La Segunda Sala Penal de Apelaciones de la Corte Superior de Justicia de Ucayali, que preside el magistrado Américo Urcino Torres Lozano, ratificó la sentencia a Edwin Valera Chuquipiondo, imponiéndole cuatro años de pena privativa de la libertad, suspendida por tres años, sujeta a reglas de conducta, por el delito de receptación agravada en agravio de Dante Joel Reátegui López. Además, se le ha impuesto una multa de 60 días y una reparación civil de mil 500 soles, que deberá pagar a la parte agraviada.

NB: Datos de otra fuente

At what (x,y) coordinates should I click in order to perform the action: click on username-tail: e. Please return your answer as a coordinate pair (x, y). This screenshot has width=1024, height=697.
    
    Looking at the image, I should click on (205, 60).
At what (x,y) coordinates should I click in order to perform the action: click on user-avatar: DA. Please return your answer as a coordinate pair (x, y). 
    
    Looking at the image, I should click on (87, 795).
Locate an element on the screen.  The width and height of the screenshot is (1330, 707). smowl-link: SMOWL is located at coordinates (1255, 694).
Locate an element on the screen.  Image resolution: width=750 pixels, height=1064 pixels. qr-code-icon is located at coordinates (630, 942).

Los hechos que llevaron a esta sentencia ocurrió el 12 de mayo de 2020. A las 11 de la mañana, durante un patrullaje rutinario por la avenida Encarnación Villacorta, en el asentamiento humano Jorge Velásquez, en la jurisdicción del distrito de Manantay, la policía interceptó un motocarro con características sospechosas. El vehículo, de marca Honda y modelo CG125, con placa de rodaje número 5513-3U, presentaba irregularidades que indicaban que estos elementos podían ser falsos.

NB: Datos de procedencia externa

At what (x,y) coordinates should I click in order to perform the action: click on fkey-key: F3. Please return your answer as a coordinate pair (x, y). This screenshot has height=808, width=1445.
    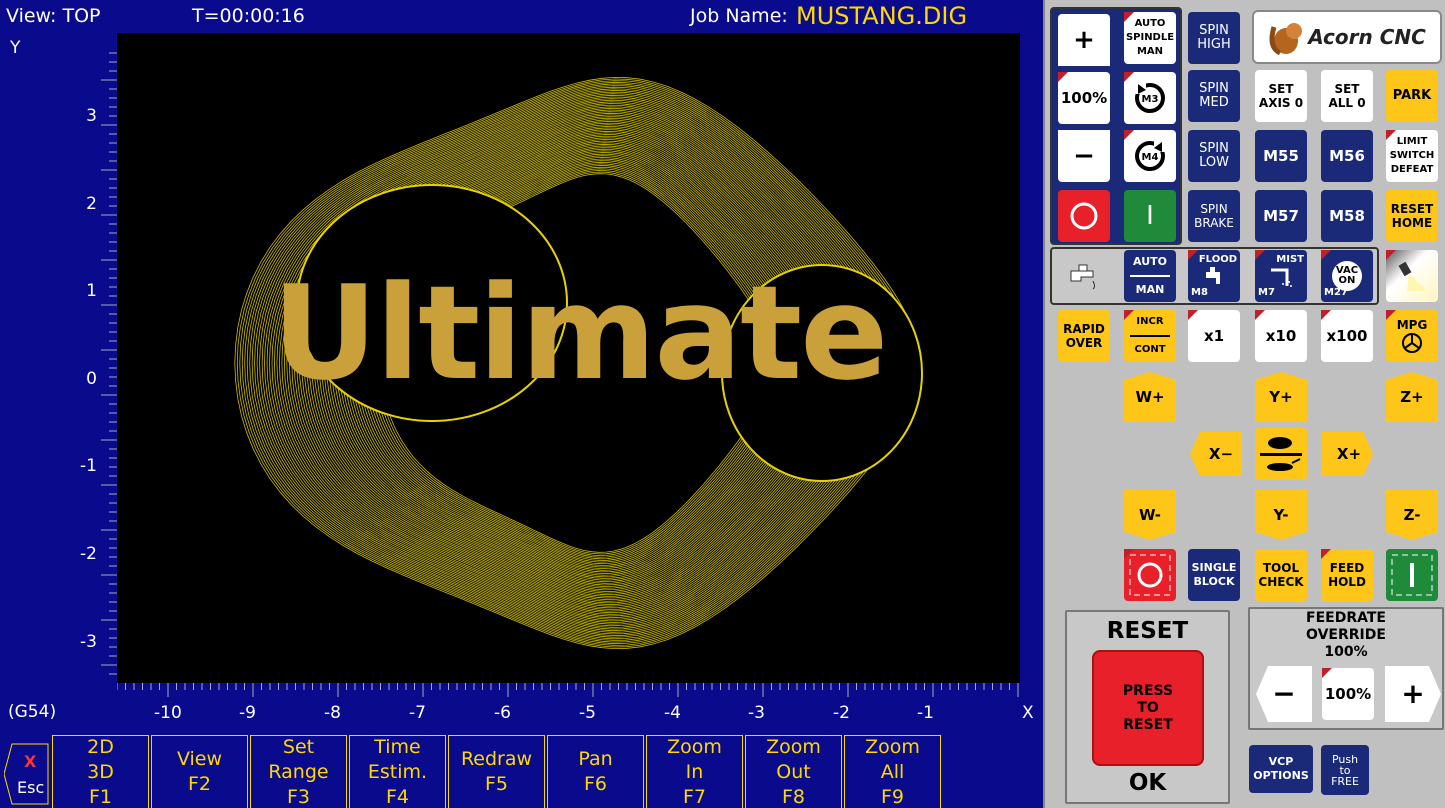
    Looking at the image, I should click on (298, 796).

Al percibir estas anomalías, la policía procedió a realizar una pericia de identificación vehicular. Los resultados confirmaron que tanto la placa de rodaje como el número del motor y el VIN de 17 caracteres alfanuméricos, no eran auténticos. Ante estos hallazgos, el vehículo y su conductor fueron trasladados a la comisaría de Pucallpa. Allí, se descubrió que la identidad real del motocarro correspondía a la placa de rodaje 5342-AU, la cual tenía una orden de captura vigente a nivel nacional por el delito de hurto agravado, según la orden Nº 1402, emitida el 24 de julio de 2019 y presentada por Dante Joel Reátegui López.
Después de llevar a cabo las diligencias correspondientes, el Ministerio Público del distrito fiscal de Ucayali determinó que no había pruebas suficientes para imputar el delito de receptación agravada contra el conductor del motocarro, Ricky Martin Valera Linares. Sin embargo, para su padre, Edwin Valera Chuquipiondo, sí existían pruebas contundentes que lo vinculaban al delito. Se estableció que fue él quien adquirió el vehículo y mandó a grabar artesanalmente nuevos números de identificación en el motocarro, tratando de encubrir su procedencia ilegal.